Better late than never

ComputerWire: IT Industry Intelligence

Cable & Wireless Plc is parting company with chief executive Graham Wallace, a man held responsible by angry investors for bringing the company to its knees by burning its cash pile on a series of internet acquisitions that have left it nursing huge losses.

The company said yesterday that Wallace would continue to be responsible for day-to-day operations while directors hunt for a replacement. A severance package that could be worth up to 1.5m pounds ($2.4m) is under negotiation.

Wallace, who became chief executive in February 1999 after his predecessor Richard Brown was lured away as the CEO of EDS Corp, was doomed from the moment that outsider Richard Lapthorne was appointed chairman earlier this month.

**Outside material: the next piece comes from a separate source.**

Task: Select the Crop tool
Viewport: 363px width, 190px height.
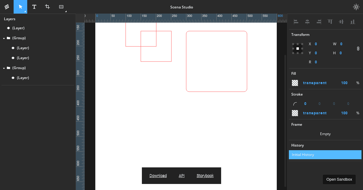Action: (47, 7)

C&W had planned to replace retiring chairman Ralph Robins with existing director David Nash, but investors rebelled at the choice of a director who had backed Wallace's strategy and insisted on a fresh face.

In a further cull of old hands, executive director Don Reed and board member Raymond Seitz will quit at the end of this month to be replaced by two outsiders. Ironically, Wallace's last role will be to ensure the achievement of planned cost-reduction targets, closing down much of the empire he helped to create.

This will involve cutting 3,500 of the 12,500-strong global workforce, and cutting the number of its worldwide data centers from 42 to 23. This is designed to enable the global operation to become free cash flow-positive by March 2004, but many analysts regard this as optimistic and foresee a further round of cost-cuts.

The problem now facing the company is how to find a way forward. The one successful part of the company is its remaining traditional carrier business in the Caribbean but this is threatened by the end of C&W's monopoly, which has already seen competitors bite huge chunks out of its market share.

While ditching unprofitable small-scale customers will stem losses, C&W will find that the multinational companies that are now its focus are equally attractive to competitors flooding upmarket in a bid to escape from the effects of over-capacity in the industry.